Takes a Handle and the offset of a block. Reads the block header, validates the checksum, and interprets the block data depending on the block type. Returns a map of:

{:type The block type, as a keyword :offset The offset of this block :length How many bytes are in this block, total :data The interpreted data stored in this block—depends on block type}

read-block-by-offset*

(read-block-by-offset* handle offset)

Takes a Handle and the offset of a block. Reads the block header and data, validates the checksum, and returns a map of:

{:header header, as bytebuffer :data data, as bytebuffer}

read-block-data

(read-block-data handle offset header)

Fetches the ByteBuffer for a block’s data, given a block header stored at the given offset.

read-block-header

(read-block-header handle offset)

Fetches the ByteBuffer for a block header at the given offset.

read-block-index-block

(read-block-index-block handle data)

Takes a ByteBuffer and reads a block index from it: a map of

{:root root-id :blocks {id offset, id2 offset2, …}}

read-block-index-offset

(read-block-index-offset handle)

Takes a handle and returns the current root block index offset from its file. Throws :type ::no-block-index if the block index is 0 or the file is too short.

read-file

(read-file file offset size)

Returns a ByteBuffer corresponding to a given file region. Uses mmap for large regions, or regular read calls for small ones.

read-fressian-block

(read-fressian-block handle data)

Takes a handle and a ByteBuffer of data from a Fressian block. Returns its parsed contents.

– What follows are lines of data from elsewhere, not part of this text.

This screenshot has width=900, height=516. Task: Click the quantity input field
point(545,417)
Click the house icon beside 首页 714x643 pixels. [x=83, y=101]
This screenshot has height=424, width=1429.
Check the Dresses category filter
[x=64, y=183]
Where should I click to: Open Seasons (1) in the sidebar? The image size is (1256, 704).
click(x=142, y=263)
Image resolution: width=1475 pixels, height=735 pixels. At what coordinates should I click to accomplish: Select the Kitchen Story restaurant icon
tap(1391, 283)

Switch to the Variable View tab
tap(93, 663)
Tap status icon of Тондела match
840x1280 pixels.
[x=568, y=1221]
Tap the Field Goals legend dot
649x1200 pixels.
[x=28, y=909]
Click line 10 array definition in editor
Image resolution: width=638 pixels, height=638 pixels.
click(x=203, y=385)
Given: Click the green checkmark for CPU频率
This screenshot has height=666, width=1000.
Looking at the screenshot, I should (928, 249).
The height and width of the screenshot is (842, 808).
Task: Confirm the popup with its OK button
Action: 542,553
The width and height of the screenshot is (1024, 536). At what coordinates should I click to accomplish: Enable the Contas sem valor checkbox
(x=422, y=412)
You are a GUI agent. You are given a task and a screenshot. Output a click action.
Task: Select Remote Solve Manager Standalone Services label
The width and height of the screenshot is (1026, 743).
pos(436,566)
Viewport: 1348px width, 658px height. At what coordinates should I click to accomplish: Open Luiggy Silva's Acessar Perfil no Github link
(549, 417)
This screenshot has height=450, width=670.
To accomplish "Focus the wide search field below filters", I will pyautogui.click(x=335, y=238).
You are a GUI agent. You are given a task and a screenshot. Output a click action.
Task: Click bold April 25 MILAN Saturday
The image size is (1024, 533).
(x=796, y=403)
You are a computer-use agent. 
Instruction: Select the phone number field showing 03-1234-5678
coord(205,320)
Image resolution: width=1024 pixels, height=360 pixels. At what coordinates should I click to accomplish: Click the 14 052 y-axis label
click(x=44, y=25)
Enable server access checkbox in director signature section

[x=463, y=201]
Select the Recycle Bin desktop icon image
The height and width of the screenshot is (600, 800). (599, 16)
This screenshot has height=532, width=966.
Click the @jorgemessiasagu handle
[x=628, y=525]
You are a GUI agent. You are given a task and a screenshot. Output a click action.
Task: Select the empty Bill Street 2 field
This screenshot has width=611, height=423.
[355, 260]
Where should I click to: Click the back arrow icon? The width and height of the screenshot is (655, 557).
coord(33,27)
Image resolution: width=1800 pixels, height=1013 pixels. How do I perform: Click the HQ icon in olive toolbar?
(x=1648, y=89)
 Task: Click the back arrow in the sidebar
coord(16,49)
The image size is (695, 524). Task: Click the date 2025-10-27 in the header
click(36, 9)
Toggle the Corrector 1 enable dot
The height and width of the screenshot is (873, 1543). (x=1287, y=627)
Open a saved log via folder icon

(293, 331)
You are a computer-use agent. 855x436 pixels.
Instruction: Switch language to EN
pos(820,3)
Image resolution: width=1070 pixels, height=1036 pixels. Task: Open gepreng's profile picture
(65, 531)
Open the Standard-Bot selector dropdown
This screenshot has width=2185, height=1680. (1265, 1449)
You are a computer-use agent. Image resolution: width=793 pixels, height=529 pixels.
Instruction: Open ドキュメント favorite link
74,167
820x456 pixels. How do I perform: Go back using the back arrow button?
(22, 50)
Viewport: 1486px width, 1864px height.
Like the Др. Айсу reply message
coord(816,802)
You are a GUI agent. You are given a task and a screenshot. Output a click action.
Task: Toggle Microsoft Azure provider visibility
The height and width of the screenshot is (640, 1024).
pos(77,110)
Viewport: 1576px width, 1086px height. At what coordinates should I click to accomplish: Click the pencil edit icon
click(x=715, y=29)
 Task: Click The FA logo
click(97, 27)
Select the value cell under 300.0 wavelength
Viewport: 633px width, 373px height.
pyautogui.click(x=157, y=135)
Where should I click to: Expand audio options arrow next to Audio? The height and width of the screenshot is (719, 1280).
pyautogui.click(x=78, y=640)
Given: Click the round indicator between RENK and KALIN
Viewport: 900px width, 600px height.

read-fressian-stream-block

(read-fressian-stream-block handle data)

Takes a handle and a ByteBuffer of data from a FressianStream block. Returns its contents as a vector.

read-partial-map-block

(read-partial-map-block handle data)

Takes a handle and a ByteBuffer for a partial-map block. Returns a lazy map representing its data.

read-root

(read-root handle)

Takes a handle. Looks up the root block from the current block index and reads it. Returns nil if there is no root.

read-test

(read-test handle)

Reads a test from a handle’s root. Constructs a lazy test map where history and results are loaded as-needed from the file. Leave the handle open so this map can use it; it’ll be automatically closed when this map is GCed. Includes metadata so that this test can be rewritten using write-results!

set-block-header-checksum!

(set-block-header-checksum! buf checksum)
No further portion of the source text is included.